● **PROVIDED ENTRIES**:
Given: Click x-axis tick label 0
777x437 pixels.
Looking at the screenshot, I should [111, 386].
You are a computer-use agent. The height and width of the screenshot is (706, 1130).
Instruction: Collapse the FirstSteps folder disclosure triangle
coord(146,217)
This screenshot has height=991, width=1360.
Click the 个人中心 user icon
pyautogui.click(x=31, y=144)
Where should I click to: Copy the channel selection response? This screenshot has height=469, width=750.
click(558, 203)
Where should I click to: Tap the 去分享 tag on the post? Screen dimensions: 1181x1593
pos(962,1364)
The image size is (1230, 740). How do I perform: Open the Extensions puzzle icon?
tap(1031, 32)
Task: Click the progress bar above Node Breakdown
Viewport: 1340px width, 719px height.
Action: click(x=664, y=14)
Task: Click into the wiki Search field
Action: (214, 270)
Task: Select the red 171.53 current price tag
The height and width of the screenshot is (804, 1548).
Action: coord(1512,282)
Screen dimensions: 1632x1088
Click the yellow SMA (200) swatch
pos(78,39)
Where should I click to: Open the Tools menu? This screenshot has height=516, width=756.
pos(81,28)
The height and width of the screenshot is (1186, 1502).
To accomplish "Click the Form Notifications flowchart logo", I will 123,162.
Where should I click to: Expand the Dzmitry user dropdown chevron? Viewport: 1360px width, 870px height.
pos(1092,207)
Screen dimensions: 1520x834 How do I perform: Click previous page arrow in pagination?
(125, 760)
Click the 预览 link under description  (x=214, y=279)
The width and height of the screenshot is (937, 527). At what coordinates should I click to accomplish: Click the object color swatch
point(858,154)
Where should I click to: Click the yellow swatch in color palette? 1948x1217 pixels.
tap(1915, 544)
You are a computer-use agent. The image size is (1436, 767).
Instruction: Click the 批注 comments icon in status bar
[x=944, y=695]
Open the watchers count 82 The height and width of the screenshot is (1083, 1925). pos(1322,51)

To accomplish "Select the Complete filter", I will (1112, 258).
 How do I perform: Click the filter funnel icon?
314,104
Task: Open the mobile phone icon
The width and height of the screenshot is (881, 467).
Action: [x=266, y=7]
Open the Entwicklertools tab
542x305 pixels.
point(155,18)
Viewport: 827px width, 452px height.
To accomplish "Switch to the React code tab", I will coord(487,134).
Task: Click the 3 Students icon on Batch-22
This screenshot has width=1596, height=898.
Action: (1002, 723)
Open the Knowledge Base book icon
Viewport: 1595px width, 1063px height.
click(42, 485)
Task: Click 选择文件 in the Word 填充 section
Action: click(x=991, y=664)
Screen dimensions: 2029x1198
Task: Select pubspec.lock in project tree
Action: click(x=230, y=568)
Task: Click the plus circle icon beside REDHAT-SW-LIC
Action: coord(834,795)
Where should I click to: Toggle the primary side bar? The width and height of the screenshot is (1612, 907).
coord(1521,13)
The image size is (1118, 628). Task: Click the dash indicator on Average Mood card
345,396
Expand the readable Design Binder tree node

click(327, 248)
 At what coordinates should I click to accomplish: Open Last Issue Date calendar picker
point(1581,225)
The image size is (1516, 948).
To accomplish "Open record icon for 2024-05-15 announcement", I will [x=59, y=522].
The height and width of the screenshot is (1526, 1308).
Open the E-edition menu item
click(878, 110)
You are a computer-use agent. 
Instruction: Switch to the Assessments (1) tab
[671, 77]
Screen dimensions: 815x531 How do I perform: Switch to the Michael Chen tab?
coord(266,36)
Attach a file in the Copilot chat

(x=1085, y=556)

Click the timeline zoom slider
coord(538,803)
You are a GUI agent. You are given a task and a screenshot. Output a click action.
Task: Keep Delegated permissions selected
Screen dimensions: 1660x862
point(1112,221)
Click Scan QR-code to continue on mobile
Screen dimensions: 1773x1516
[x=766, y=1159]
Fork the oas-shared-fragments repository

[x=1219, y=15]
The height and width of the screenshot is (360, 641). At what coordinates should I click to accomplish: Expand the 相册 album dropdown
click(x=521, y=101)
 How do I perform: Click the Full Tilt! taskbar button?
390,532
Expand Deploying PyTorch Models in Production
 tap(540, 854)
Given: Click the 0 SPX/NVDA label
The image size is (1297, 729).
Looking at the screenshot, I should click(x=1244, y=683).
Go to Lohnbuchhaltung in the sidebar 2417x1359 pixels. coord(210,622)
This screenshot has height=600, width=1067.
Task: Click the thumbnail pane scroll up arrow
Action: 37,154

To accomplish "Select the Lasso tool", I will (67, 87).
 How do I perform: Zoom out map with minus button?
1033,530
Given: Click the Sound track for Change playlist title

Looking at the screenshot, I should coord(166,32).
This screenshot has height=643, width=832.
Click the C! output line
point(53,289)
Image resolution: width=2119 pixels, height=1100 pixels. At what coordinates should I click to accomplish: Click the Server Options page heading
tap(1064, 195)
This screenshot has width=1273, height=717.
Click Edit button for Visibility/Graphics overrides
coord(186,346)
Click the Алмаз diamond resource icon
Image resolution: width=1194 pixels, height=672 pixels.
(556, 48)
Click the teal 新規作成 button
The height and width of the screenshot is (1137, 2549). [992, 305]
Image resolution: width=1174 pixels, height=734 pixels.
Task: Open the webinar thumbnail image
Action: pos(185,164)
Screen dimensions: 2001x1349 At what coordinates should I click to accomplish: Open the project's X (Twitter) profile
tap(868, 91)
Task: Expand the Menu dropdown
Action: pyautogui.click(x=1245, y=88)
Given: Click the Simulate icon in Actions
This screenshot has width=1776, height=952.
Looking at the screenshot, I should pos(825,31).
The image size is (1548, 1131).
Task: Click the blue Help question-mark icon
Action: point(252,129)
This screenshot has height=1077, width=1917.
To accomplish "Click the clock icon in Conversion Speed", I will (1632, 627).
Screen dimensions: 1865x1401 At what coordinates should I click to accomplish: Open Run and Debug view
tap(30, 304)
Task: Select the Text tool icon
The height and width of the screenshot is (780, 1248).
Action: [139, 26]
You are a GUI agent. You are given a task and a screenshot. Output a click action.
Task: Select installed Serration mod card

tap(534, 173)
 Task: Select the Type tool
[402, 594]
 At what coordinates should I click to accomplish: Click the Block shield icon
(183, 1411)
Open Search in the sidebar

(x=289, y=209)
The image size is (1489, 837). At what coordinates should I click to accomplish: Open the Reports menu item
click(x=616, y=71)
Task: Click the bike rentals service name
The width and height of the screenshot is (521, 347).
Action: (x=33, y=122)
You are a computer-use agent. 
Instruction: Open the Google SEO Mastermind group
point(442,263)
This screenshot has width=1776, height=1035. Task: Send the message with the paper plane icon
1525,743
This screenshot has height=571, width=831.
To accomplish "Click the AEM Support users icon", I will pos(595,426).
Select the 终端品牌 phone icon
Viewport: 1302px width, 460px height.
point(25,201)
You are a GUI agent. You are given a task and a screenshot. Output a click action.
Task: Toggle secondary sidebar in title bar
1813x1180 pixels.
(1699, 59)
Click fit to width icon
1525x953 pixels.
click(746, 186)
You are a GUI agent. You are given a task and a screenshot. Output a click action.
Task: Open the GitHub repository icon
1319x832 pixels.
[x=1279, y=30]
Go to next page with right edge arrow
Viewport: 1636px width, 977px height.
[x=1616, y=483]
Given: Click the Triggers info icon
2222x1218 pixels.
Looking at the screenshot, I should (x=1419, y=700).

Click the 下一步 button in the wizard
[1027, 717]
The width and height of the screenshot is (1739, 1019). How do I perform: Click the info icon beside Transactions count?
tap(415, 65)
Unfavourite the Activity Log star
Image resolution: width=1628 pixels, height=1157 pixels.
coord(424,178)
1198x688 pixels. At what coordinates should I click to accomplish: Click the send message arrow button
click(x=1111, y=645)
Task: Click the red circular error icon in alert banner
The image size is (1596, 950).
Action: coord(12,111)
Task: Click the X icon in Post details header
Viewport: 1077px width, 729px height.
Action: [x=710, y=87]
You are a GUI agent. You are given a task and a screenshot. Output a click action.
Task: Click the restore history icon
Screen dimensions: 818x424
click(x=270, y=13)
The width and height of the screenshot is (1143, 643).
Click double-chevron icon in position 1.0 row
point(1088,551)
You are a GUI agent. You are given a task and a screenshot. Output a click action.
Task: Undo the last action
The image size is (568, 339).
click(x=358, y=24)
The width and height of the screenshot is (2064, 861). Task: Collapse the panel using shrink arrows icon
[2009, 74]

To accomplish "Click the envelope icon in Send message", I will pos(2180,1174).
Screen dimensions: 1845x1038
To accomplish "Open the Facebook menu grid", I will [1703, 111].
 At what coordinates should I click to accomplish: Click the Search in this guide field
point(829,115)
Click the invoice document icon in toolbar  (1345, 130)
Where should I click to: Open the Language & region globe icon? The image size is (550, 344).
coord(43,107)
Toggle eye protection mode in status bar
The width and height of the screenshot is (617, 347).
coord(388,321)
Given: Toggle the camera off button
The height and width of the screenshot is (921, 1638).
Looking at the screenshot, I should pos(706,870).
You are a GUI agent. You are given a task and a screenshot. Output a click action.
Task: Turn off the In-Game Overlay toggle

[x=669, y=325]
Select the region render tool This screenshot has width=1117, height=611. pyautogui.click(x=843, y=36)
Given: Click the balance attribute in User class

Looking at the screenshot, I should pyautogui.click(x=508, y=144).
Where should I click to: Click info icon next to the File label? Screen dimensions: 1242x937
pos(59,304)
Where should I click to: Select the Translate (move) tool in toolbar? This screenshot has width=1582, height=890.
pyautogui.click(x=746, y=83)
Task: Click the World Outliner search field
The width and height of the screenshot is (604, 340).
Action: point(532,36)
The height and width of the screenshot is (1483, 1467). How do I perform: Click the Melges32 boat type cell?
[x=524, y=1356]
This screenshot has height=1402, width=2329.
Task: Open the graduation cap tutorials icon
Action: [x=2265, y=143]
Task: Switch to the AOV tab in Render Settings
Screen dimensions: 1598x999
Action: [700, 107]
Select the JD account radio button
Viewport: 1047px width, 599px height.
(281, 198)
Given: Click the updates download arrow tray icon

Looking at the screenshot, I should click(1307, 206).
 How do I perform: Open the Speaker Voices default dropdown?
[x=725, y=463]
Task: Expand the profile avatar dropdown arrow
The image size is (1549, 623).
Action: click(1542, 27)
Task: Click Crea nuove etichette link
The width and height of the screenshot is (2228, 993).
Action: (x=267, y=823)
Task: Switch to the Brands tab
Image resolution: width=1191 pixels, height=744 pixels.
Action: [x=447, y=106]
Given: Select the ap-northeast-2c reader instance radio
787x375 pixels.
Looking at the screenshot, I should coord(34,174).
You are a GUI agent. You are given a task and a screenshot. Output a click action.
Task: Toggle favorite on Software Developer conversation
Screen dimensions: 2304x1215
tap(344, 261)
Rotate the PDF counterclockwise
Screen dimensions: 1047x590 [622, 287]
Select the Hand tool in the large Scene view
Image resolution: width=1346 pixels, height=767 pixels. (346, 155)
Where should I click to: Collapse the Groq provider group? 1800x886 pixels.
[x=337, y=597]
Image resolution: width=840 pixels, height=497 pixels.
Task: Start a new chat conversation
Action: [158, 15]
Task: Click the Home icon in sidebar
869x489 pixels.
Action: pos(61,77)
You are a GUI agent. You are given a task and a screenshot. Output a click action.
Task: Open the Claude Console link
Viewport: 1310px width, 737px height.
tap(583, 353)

● **WHAT THIS TASK INVOLVES**: Restate the material word for word, but only from its first line through the line containing "The height and width of the screenshot is (1186, 1502).".

● **ANSWER**:
Given: Click x-axis tick label 0
777x437 pixels.
Looking at the screenshot, I should [111, 386].
You are a computer-use agent. The height and width of the screenshot is (706, 1130).
Instruction: Collapse the FirstSteps folder disclosure triangle
coord(146,217)
This screenshot has height=991, width=1360.
Click the 个人中心 user icon
pyautogui.click(x=31, y=144)
Where should I click to: Copy the channel selection response? This screenshot has height=469, width=750.
click(558, 203)
Where should I click to: Tap the 去分享 tag on the post? Screen dimensions: 1181x1593
pos(962,1364)
The image size is (1230, 740). How do I perform: Open the Extensions puzzle icon?
tap(1031, 32)
Task: Click the progress bar above Node Breakdown
Viewport: 1340px width, 719px height.
Action: click(x=664, y=14)
Task: Click into the wiki Search field
Action: (214, 270)
Task: Select the red 171.53 current price tag
The height and width of the screenshot is (804, 1548).
Action: coord(1512,282)
Screen dimensions: 1632x1088
Click the yellow SMA (200) swatch
pos(78,39)
Where should I click to: Open the Tools menu? This screenshot has height=516, width=756.
pos(81,28)
The height and width of the screenshot is (1186, 1502).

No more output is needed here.